１〜８プロセッサ９，１０通信バス１１，１２バス制御装置 1-8 processor 9,10 communication bus 11,12 bus controller

───────────────────────────────────────────────────── フロントページの続き (72)発明者水上久美東京都港区芝五丁目７番１号日本電気株式会社内 (56)参考文献特開昭59−219052（ＪＰ，Ａ) 特開昭61−125245（ＪＰ，Ａ) 特開昭64−24650（ＪＰ，Ａ) 特開昭63−227234（ＪＰ，Ａ) 特開平２−288527（ＪＰ，Ａ) 特開昭59−72255（ＪＰ，Ａ) 特開昭60−112155（ＪＰ，Ａ) 特開平２−306362（ＪＰ，Ａ) 特開昭64−88677（ＪＰ，Ａ) 実開昭58−111552（ＪＰ，Ｕ) ────────────────────────────────────────────────── ─── Continuing on the front page (72) Kumi Mizukami, Inventor 5-7-1 Shiba, Minato-ku, Tokyo Inside NEC Corporation (56) References JP-A-59-219052 (JP, A) JP-A Sho JP-A-64-24650 (JP, A) JP-A-63-227234 (JP, A) JP-A-2-288527 (JP, A) JP-A-59-72255 (JP, A) A) JP-A-60-112155 (JP, A) JP-A-2-306362 (JP, A) JP-A 64-88677 (JP, A)

Claims

(57) [Claims]

1. In a multiprocessor system having a plurality of processors connected by a bus method, when a failure occurs in a communication bus connecting the processors, when a failure occurs, the processors transferring information at the time of the failure and the processors that have transferred information.
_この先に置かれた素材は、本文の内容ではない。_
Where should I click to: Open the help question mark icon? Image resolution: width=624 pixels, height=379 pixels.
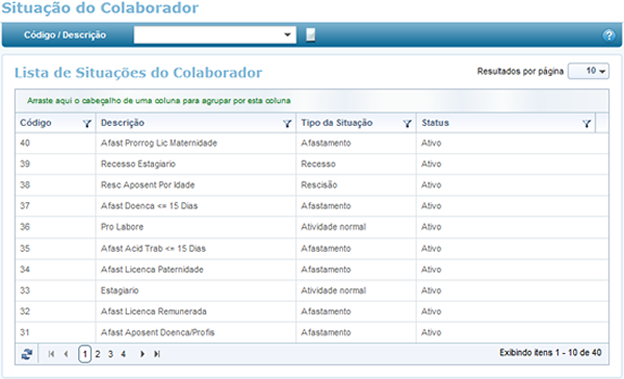608,35
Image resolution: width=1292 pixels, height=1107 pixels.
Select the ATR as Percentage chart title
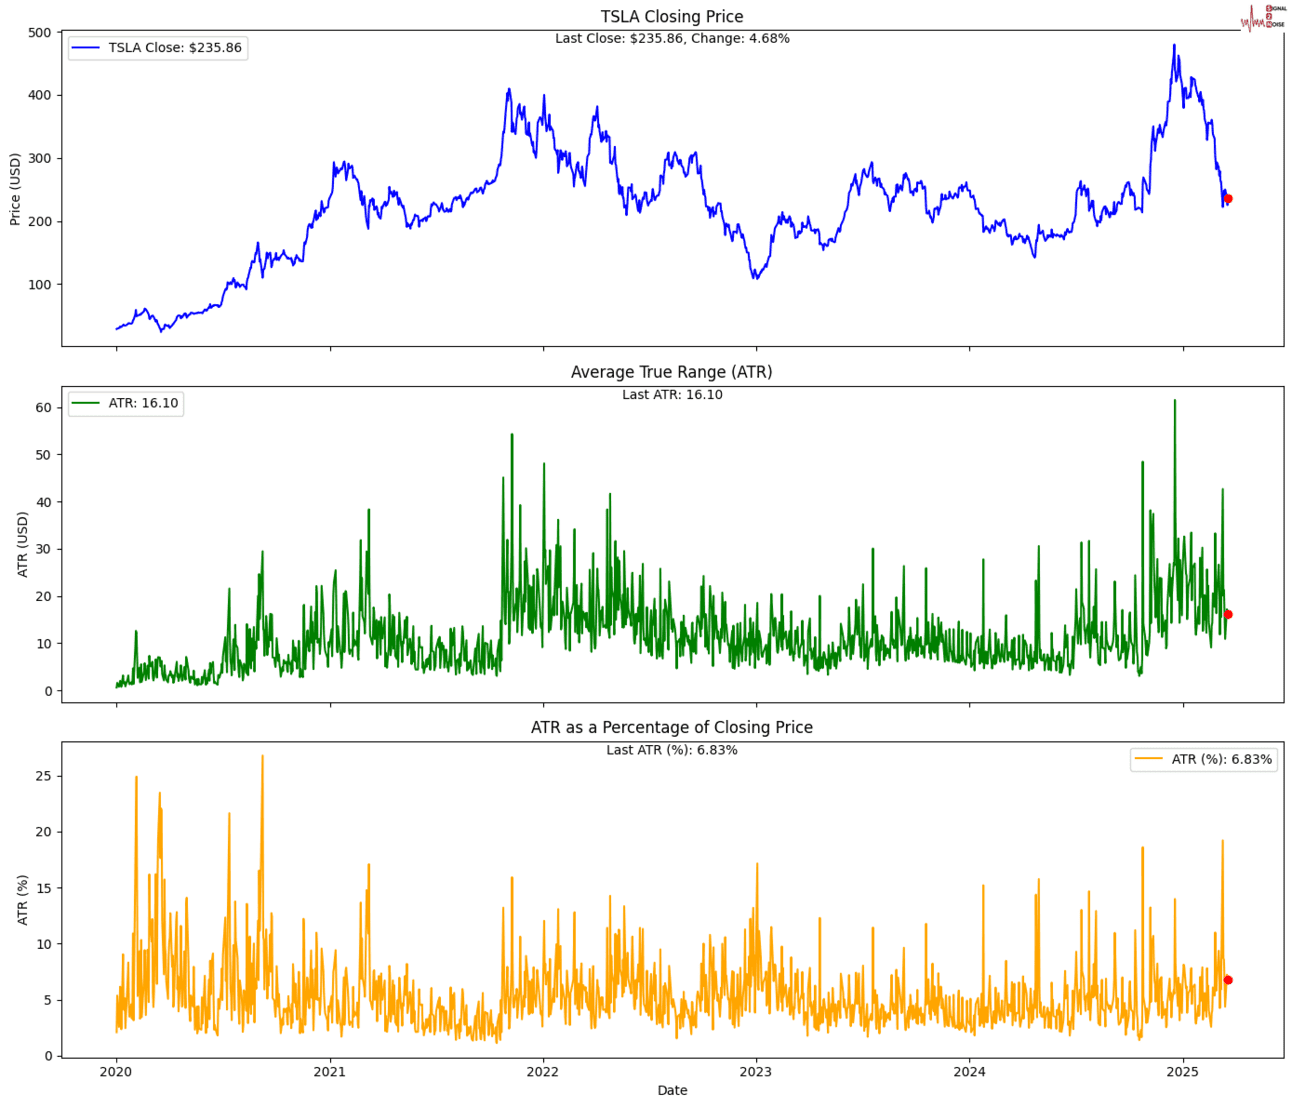click(x=672, y=727)
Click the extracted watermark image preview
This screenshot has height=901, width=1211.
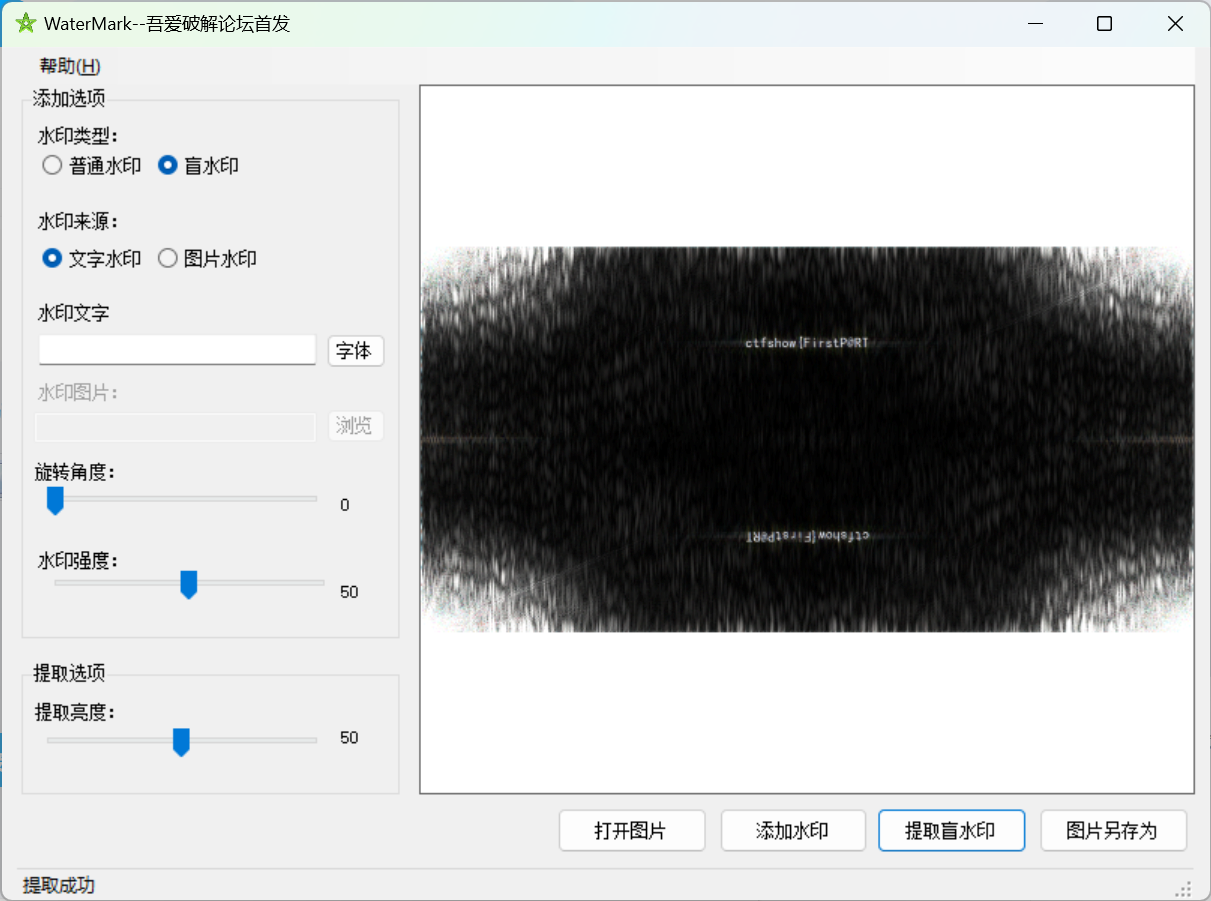tap(806, 439)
Processors connected to both ends of the bus system are set as processors to be diagnosed, and automatic diagnosis of each processor is sequentially performed to search for a cause. A fault handling method for an inter-processor communication bus, characterized in that it is separated from the system configuration.